United Kingdom

Social workers took my baby and gave him to a ‘monster’

She told the BBC: “I was still waiting for him to come home. The contact meant the world to me. I even asked them to extend it to about two hours. They didn’t. I didn’t trust them [the social workers]but I was willing to cooperate to get Leyland back.”

But when Covid hit, the contact center closed and she could only see her baby via video link.

Mrs Corkill believes her lack of face-to-face contact with her son due to Covid and the closure of the center was one of the factors used against her by the council.

In July 2020, the family court issued an adoption order for Leyland-James.

Mrs Corkill says she was devastated not to have been told that Cumbria County Council had already put her son up for adoption and found a family to place him with months earlier.

But in January 2021, the baby was taken to hospital by ambulance. Laura Castle told emergency services that he had fallen off a couch, injuring his head, and that he was unresponsive.

“It was bad not to tell me”

A social worker called Ms Corkill but did not tell her which hospital he was at.

“I was on my feet all night. I just wanted to try to find out if I could go to every hospital I could to find him. It was bad not to tell me.’

Cumbria County Council says only limited details have been shared with her because his prospective adopters were with him and the extent of his injuries were not known at the time. But the next day, when it became clear she wasn’t expected to live, Laura was called within the hour.

Ms Corkill says that by the time she got to Alder Hey Hospital in Liverpool, Leyland-James was dead. The staff did not allow her to touch his body as it was evidence and part of the crime scene.

She says she knew instinctively that her child’s death was no accident.

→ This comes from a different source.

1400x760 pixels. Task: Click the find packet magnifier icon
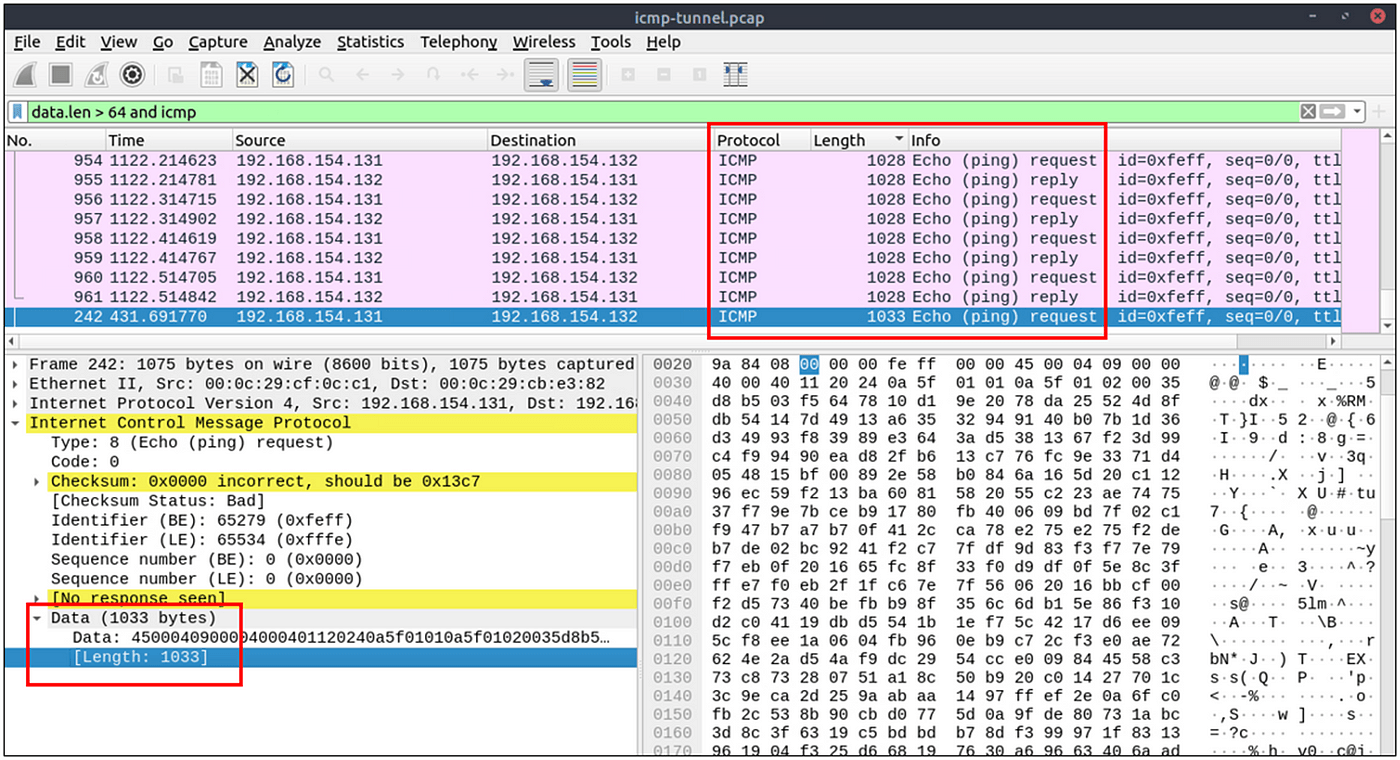tap(326, 75)
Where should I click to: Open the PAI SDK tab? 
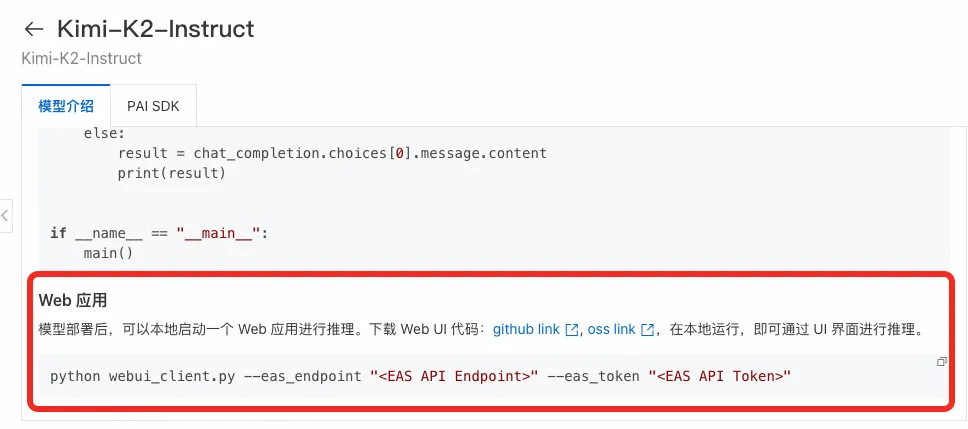pyautogui.click(x=153, y=106)
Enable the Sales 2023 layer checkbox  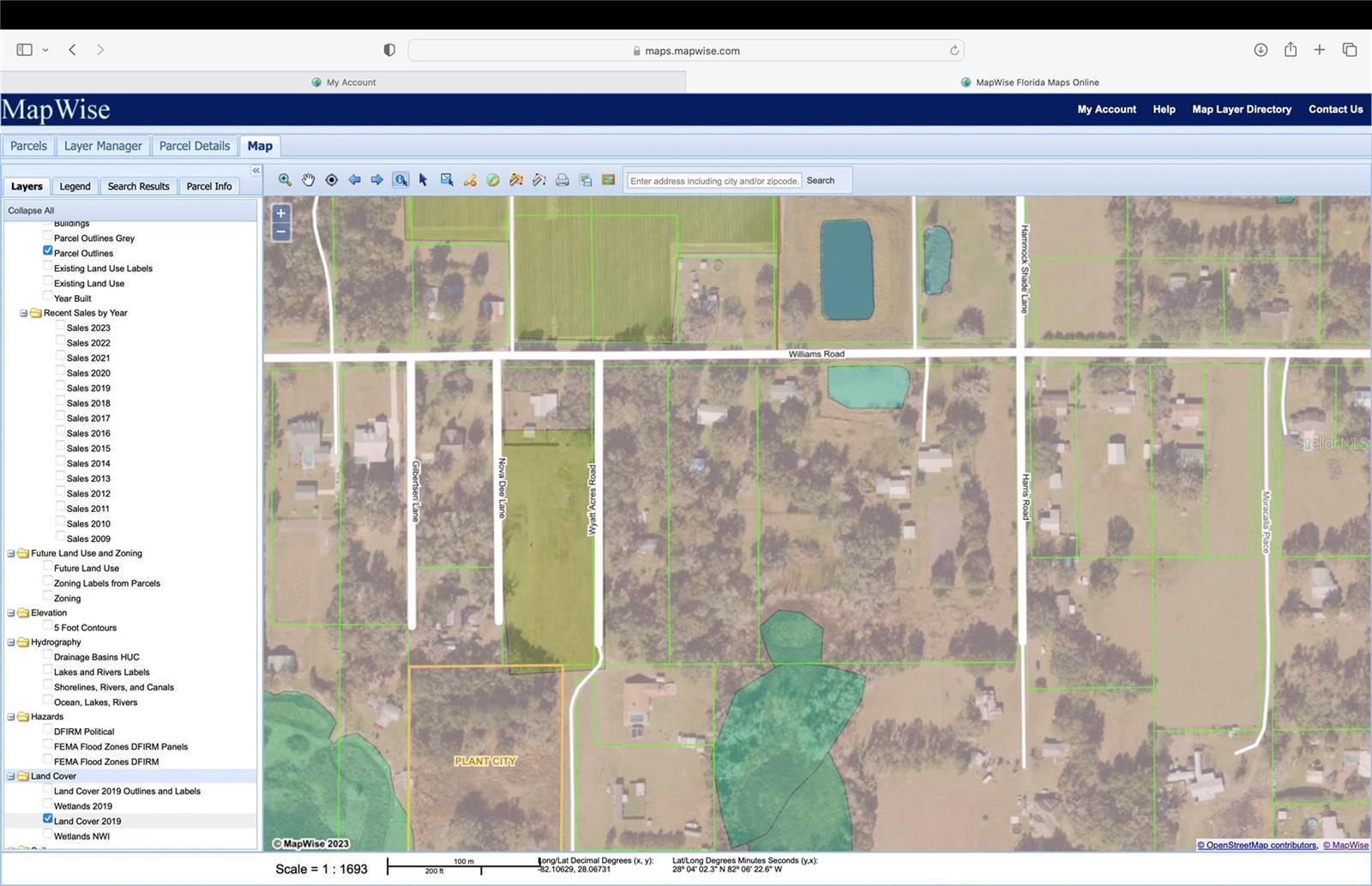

“I said whoever held him killed him. The surgeon told me that “we had suspicions about it and an investigation began as soon as Leyland-James entered the hospital.”

Pathologists would later say in court that Leyland-James’ injuries were a classic indicator of “blunt head trauma” — a substitute term for “shaken baby syndrome” — and were of the severity seen in high-speed car crashes.

A spokesman for Cumbria County Council said there were concerns that Leiland-James’ needs could not be met and that it had to act.

It said Mrs Corkill was assessed as being unable to meet Leyland-James’ needs and during his lifetime her circumstances had not changed.

An independent review of the case is expected to be published on Thursday.